There was burnout. Officers who felt overwhelmed by their duties. Active guild members who disappeared or went on hiatus. One of these “active members” disappeared relatively early on in the guild’s youth; when he finally came back towards its twilight weeks he looked around for a day or two and realized the guild was no longer the same guild, and quietly left. He was right, though.

Because somewhere along the way we had in fact turned into something different. Like an Oscar seeing a Needlefish from behind and assuming it’s a minnow (I have seen this happen at work by the way; don’t laugh at my analogy! >.>), we had bitten off more than we could chew. Tossed a snowball down a hill and found ourselves unable to stop it.

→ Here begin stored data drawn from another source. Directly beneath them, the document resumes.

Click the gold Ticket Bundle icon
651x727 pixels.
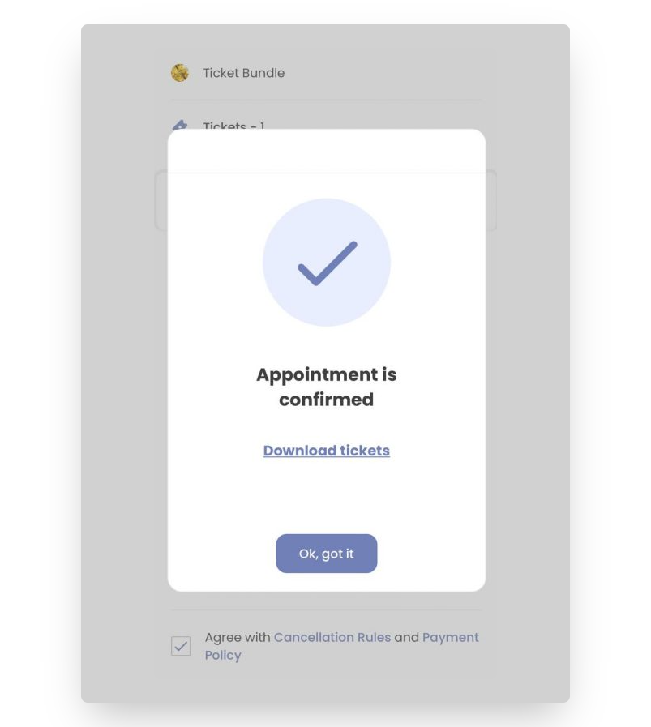point(180,73)
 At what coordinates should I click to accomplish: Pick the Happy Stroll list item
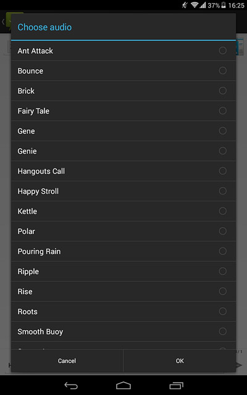(124, 191)
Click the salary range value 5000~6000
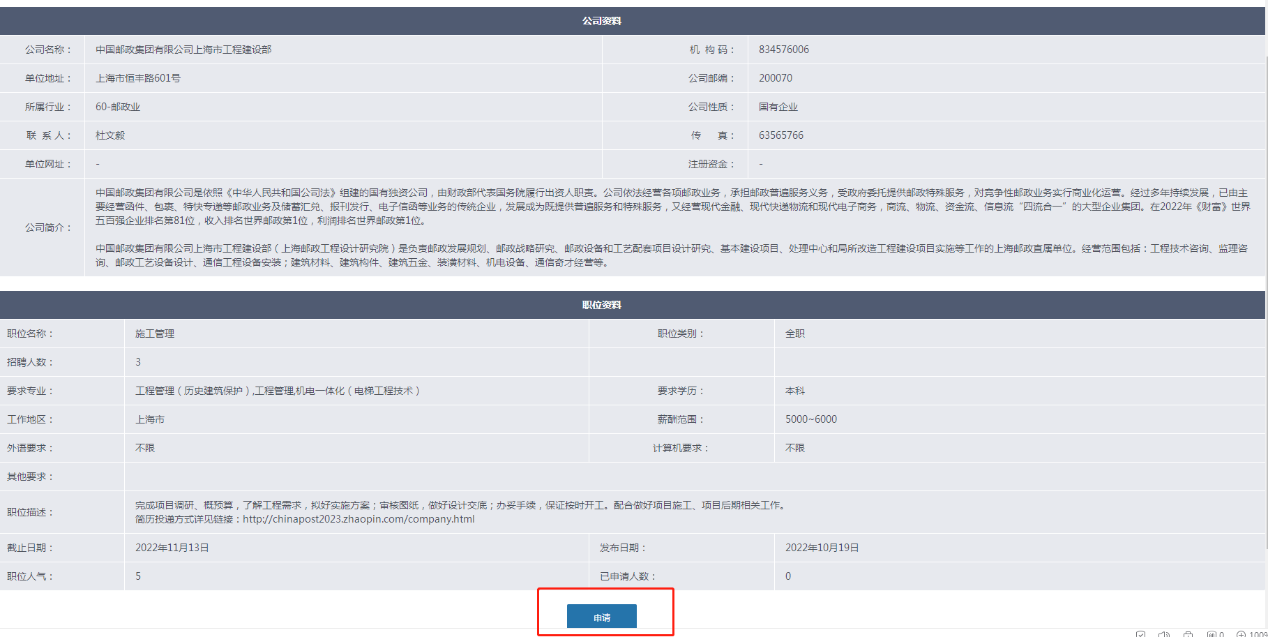This screenshot has height=637, width=1268. click(x=810, y=419)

And so it was that the guild turned into sort of a big mess and my friends started leaving one by one and then the boyfriend (and guild leader) gave leadership to me in an attempt to see if I could salvage it, but it was really too far gone by that point. Plus, I didn’t like logging into the guild anymore since it now just seemed to be full of unfamiliar faces, so I spent the bulk of my time hiding on alts on other servers. Eventually I realized that this was just acerbating the problem so I passed guild leadership to a friend, hoping things would be fixed. Again, it didn’t happen. Most of my friends had already /gquit and not long after this my boyfriend did too, and while I hung on for a while I finally, late one night, quietly left myself– one of the hardest things I’ve ever done. Not long after that, the guild dissolved.

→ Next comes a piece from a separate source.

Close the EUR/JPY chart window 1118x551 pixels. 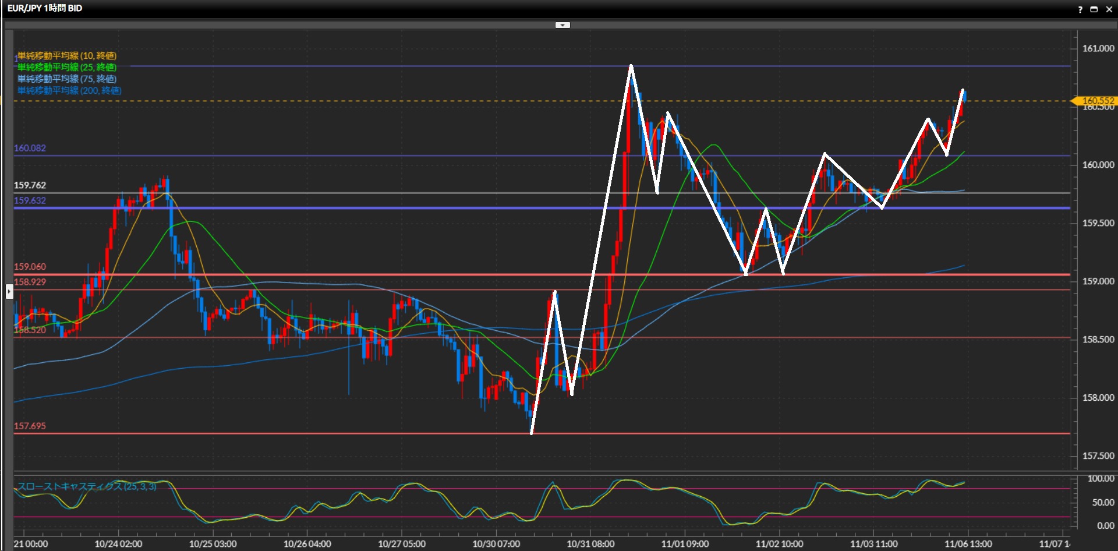(x=1109, y=9)
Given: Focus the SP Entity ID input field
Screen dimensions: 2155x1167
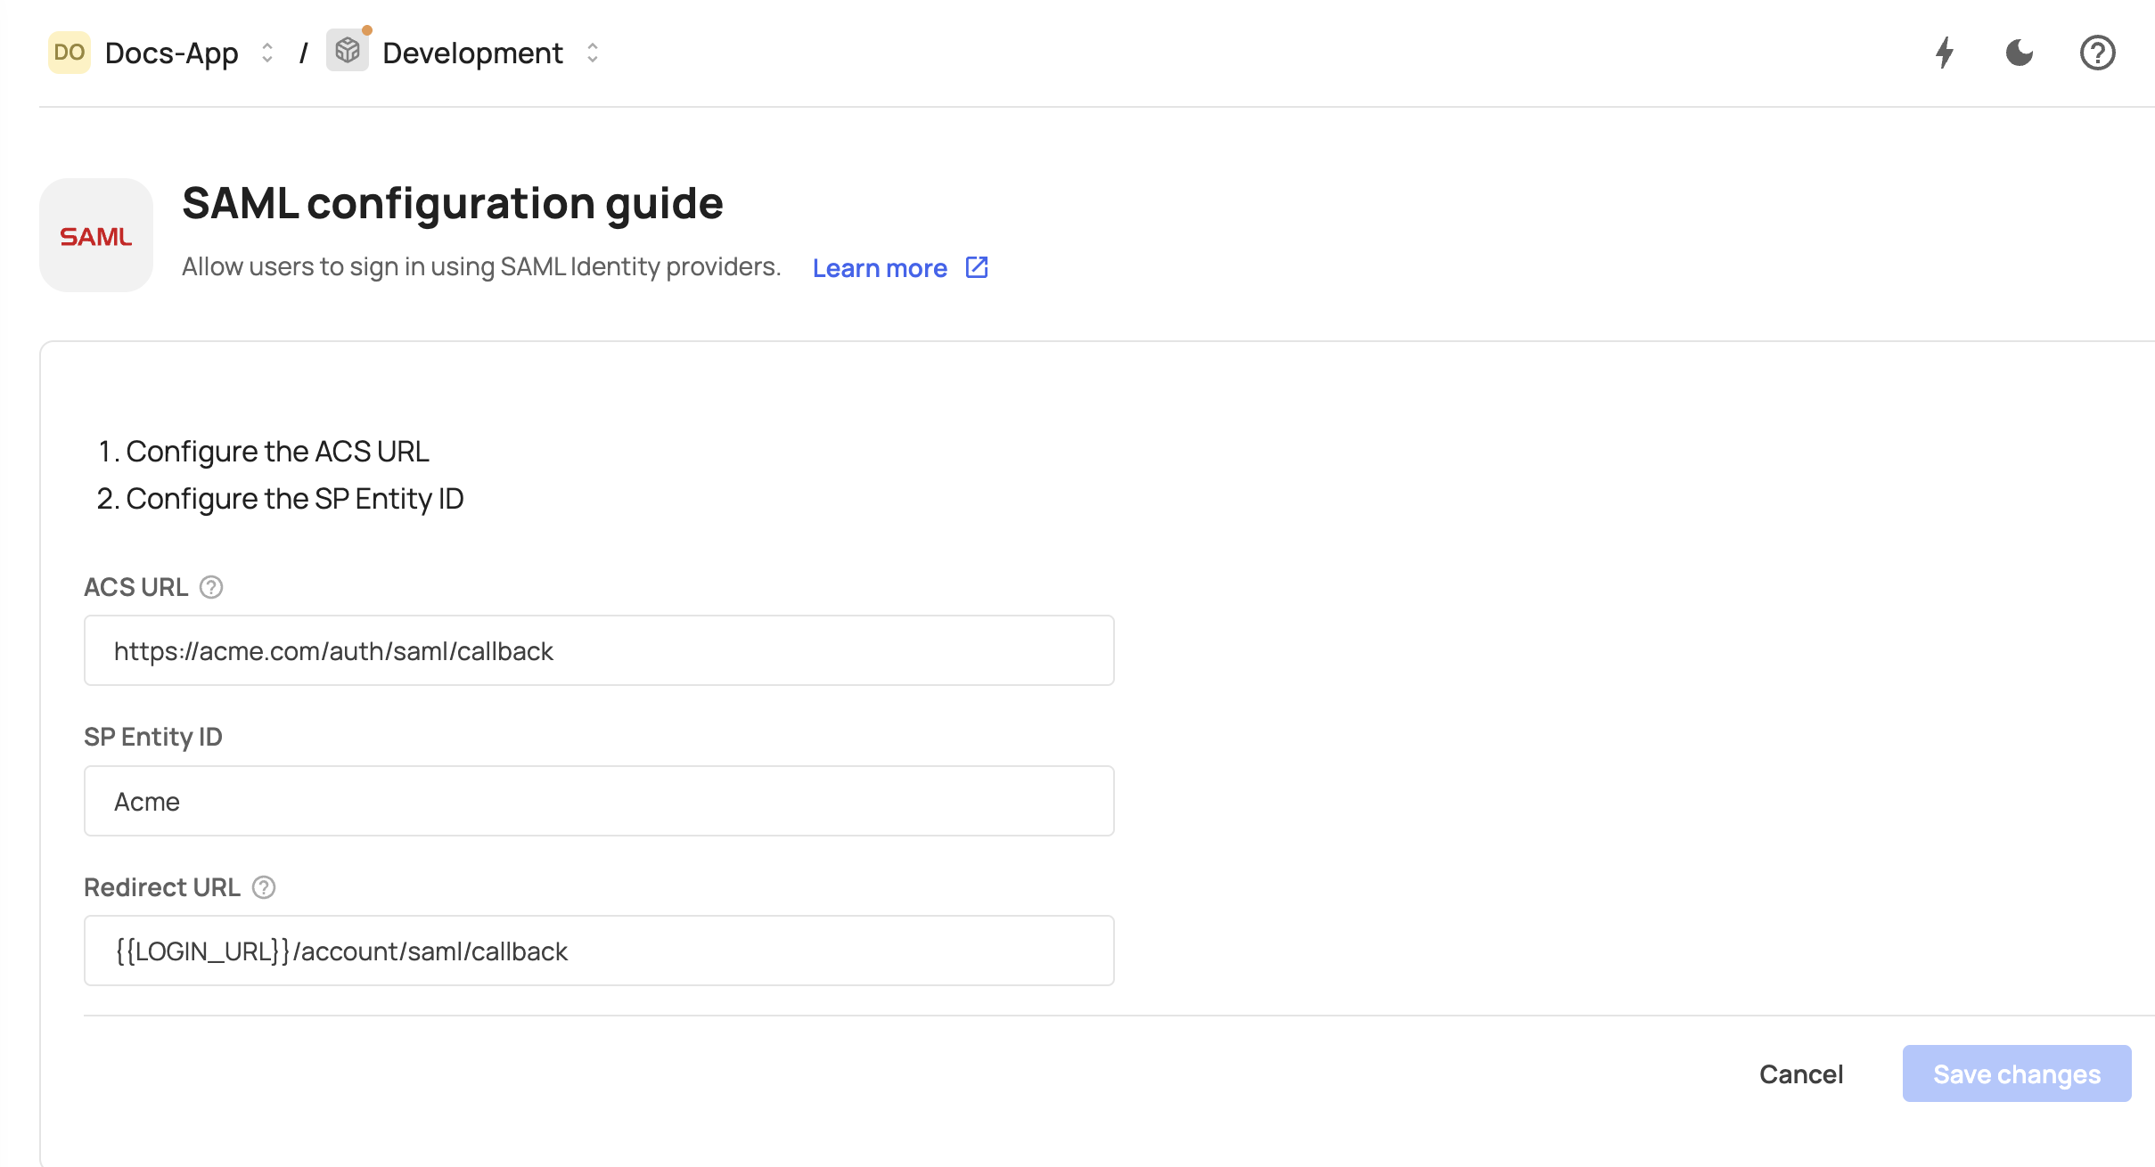Looking at the screenshot, I should click(599, 801).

I spent a few weeks guildless as I pondered what to do before realizing that my friends were actually the main reason I enjoyed the game and so I joined most of my closer friends from that first guild in our new, small guild. I’m happy now. Guild chat is sparse, but friendly; we still have the same Ventrilo server, although it is quieter now; and the biggest job the officers have is to come up with the wittiest possible theme for guild ranks. Plus, I seem to have fallen into the aforementioned “honorary guildie” status with a few other guilds to allow me to get my raiding in. Life is good.

Still, there are times when I miss what we once were. Being a part of something huge and big and seemingly omnipresent. Feeling like I was helping to lead a well-oiled machine. The machine fell apart in those last months, which is why it all started to go downhill. But at our peak, we really were something.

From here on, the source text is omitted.